━━━━━ Données à traiter

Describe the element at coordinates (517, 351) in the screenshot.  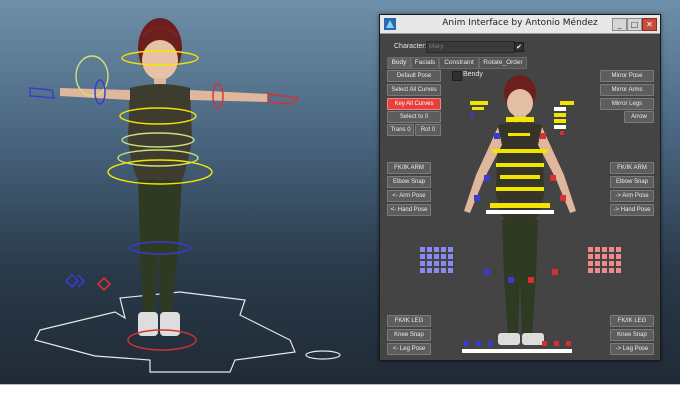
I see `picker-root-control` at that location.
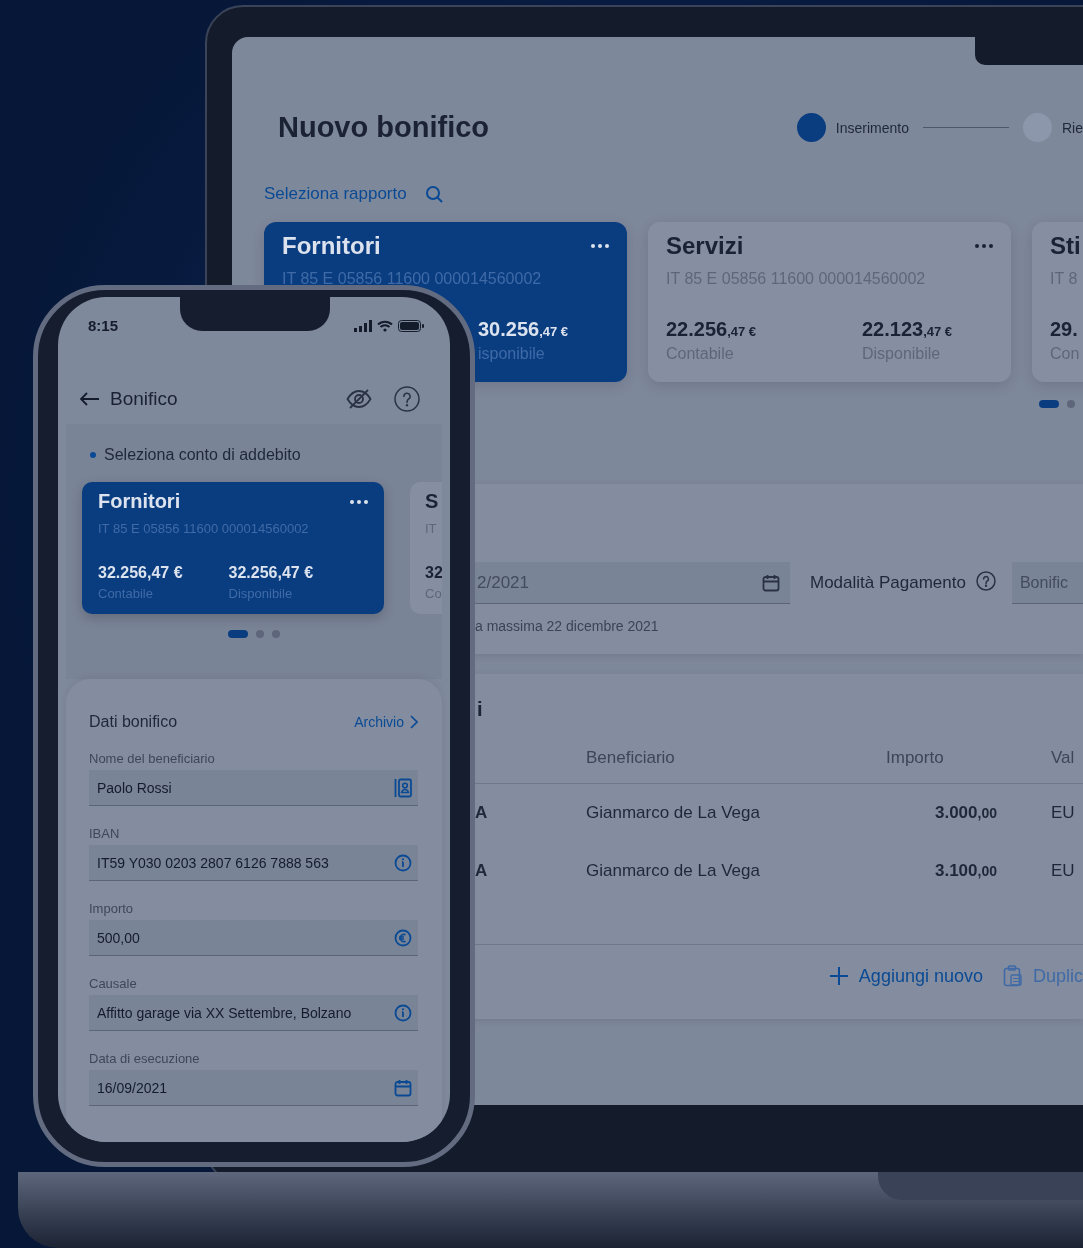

━━━━━━━━━━
━━━━━ Données à traiter

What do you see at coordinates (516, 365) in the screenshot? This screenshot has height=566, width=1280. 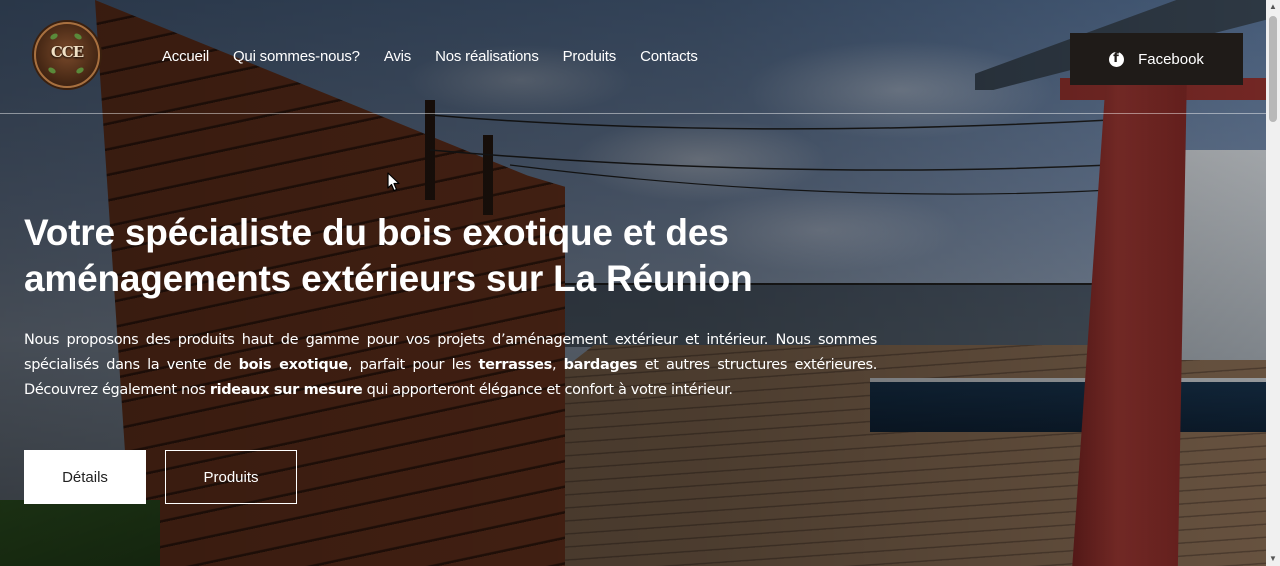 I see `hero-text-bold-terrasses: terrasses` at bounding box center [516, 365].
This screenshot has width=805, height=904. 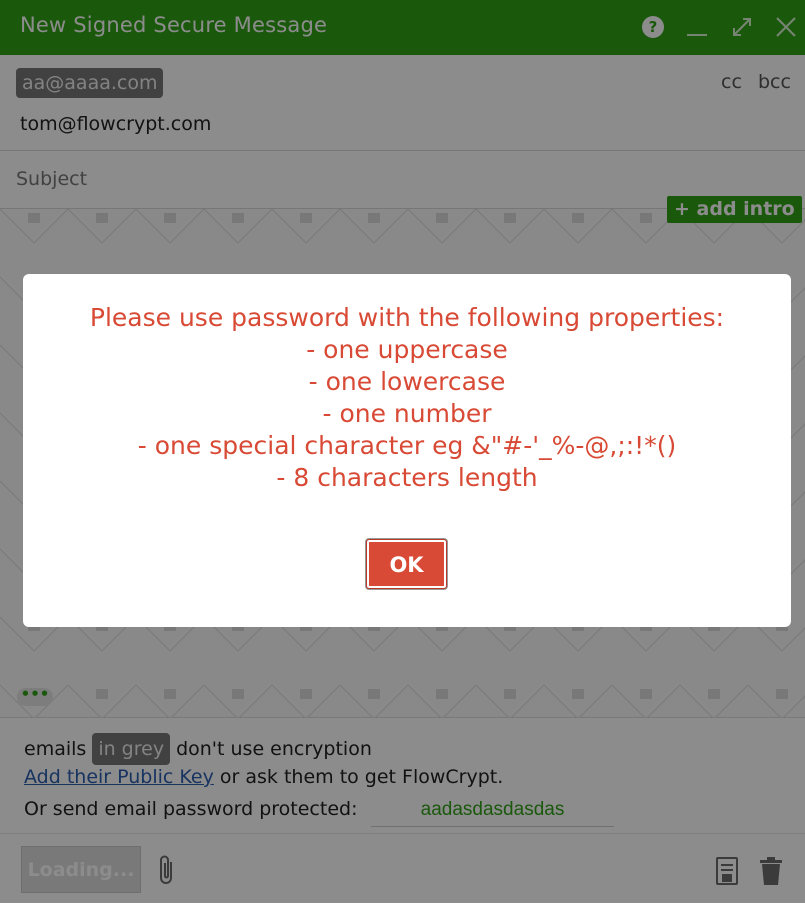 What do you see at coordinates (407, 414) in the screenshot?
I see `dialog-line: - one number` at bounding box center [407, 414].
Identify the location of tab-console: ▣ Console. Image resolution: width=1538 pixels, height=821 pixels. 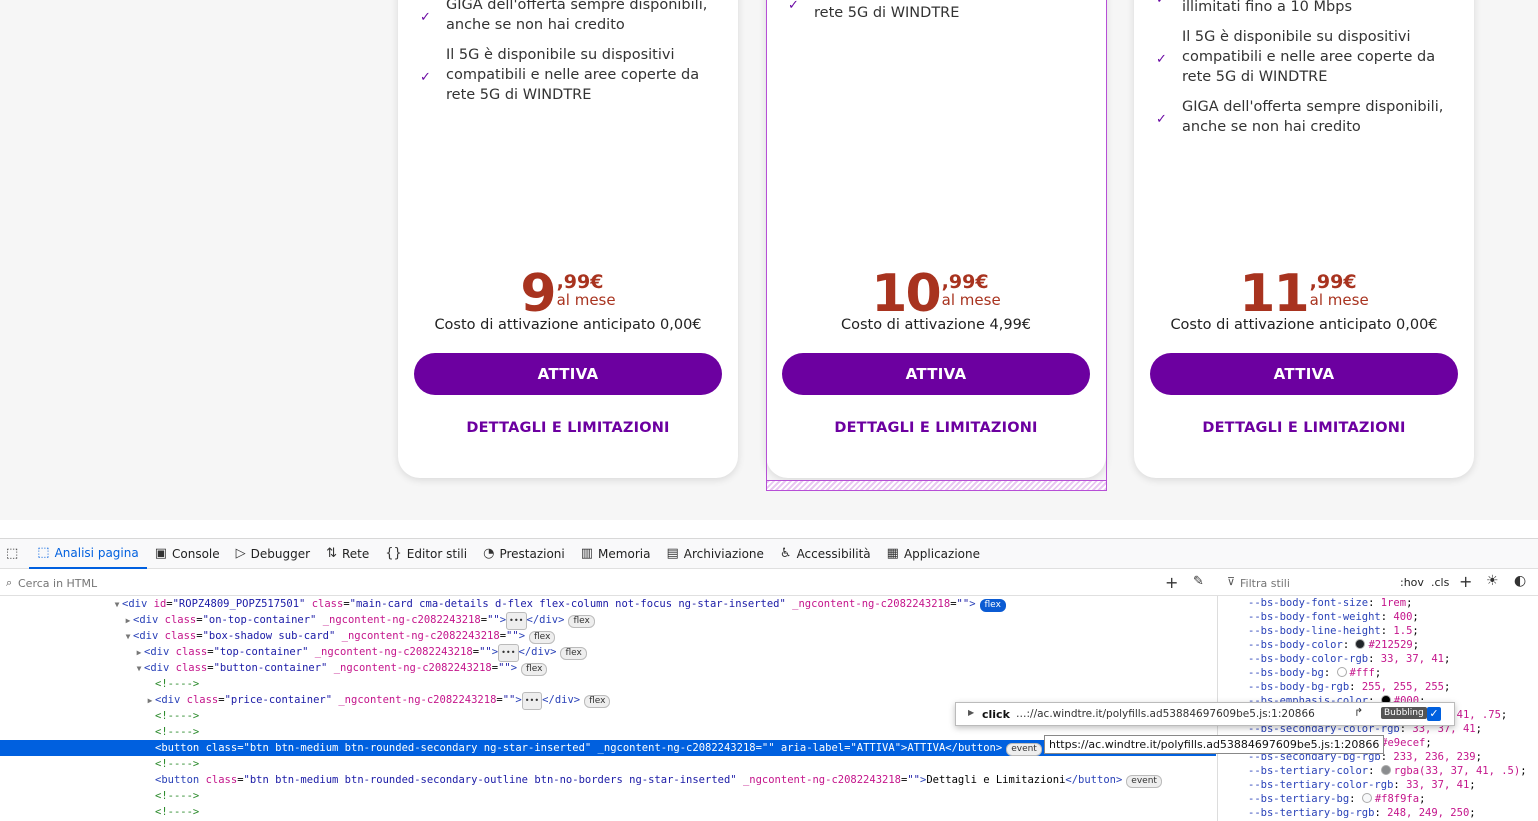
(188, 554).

━━━━━━━━━━

_Consignes de travail:_ Recopiez à l'identique les lignes de la liste en commençant par celle qui contient « Describe the element » et en terminant par celle qui contient « at that location. », ces deux lignes comprises. N'incluez pas les images dans votre réponse.

_Réponse proposée:_
Describe the element at coordinates (517, 351) in the screenshot.  
I see `picker-root-control` at that location.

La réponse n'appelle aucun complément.